> [Text segment]
(begin)
In general, the processor 505 is given a set of instructions which are executed therein. The processor 505 waits for a subsequent input, to which the processor 505 reacts to by executing another set of instructions. Each input may be provided from one or more of a number of sources, including data generated by one or more of the input devices 502, 503, data received from an external source across one of the networks 520, 502, data retrieved from one of the storage devices 506, 509 or data retrieved from a storage medium 525 inserted into the corresponding reader 512, all depicted in FIG. 5A. The execution of a set of the instructions may in some cases result in output of data. Execution may also involve storing data or variables to the memory 534.
The disclosed DIFE arrangements use input variables 554, which are stored in the memory 534 in corresponding memory locations 555, 556, 557. The DIFE arrangements produce output variables 561, which are stored in the memory 534 in corresponding memory locations 562, 563, 564. Intermediate variables 558 may be stored in memory locations 559, 560, 566 and 567.
(end)
> [Data provided]
(begin)
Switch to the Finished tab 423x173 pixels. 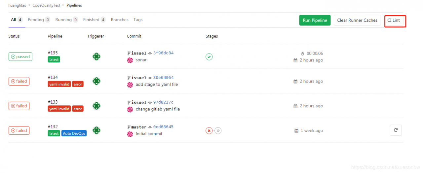tap(94, 20)
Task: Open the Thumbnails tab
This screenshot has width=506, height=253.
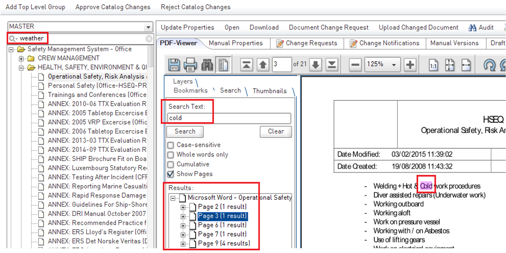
(end)
> [Required work]
1: Answer these from the passage on processor 505 and its memory, marking your answers (a), (b) and (c) to match:
(a) What does the processor 505 do once it has executed a set of instructions?
(b) In which memory locations are the input variables 554 stored?
(c) Which memory locations may hold the intermediate variables 558?
2: Please summarize the passage on processor 505 and its memory in two sentences.
3: Carry on the passage on processor 505 and its memory from its last sentence.

> [Outputs for the tasks]
1:
(a) It waits for a subsequent input and reacts to it by executing another set of instructions.
(b) In memory locations 555, 556 and 557 of the memory 534.
(c) Memory locations 559, 560, 566 and 567.

2: The processor 505 executes a set of instructions and then waits for a subsequent input, which may come from input devices, networks, storage devices or an inserted storage medium, and responds by executing another set that may output data or store data in the memory 534. The DIFE arrangements store their input variables 554, output variables 561 and intermediate variables 558 in corresponding locations in the memory 534.

3:
Referring to the processor 505 of FIG. 5B, the registers 544, 545, 546, the arithmetic logic unit (ALU) 540, and the control unit 539 work together to perform sequences of micro-operations needed to perform “fetch, decode, and execute” cycles for every instruction in the instruction set making up the program 533. Each fetch, decode, and execute cycle comprises:

- a fetch operation, which fetches or reads an instruction 531 from a memory location 528, 529, 530;
- a decode operation in which the control unit 539 determines which instruction has been fetched; and
- an execute operation in which the control unit 539 and/or the ALU 540 execute the instruction.

Thereafter, a further fetch, decode, and execute cycle for the next instruction may be executed. Similarly, a store cycle may be performed by which the control unit 539 stores or writes a value to a memory location 532.
Each step or sub-process in the processes of FIGS. 2 and 3 is associated with one or more segments of the program 533 and is performed by the register section 544, 545, 547, the ALU 540, and the control unit 539 in the processor 505 working together to perform the fetch, decode, and execute cycles for every instruction in the instruction set for the noted segments of the program 533.
The DIFE method may alternatively be implemented in dedicated hardware such as one or more integrated circuits performing the DIFE functions or sub functions. Such dedicated hardware may include graphic processors, digital signal processors, or one or more microprocessors and associated memories.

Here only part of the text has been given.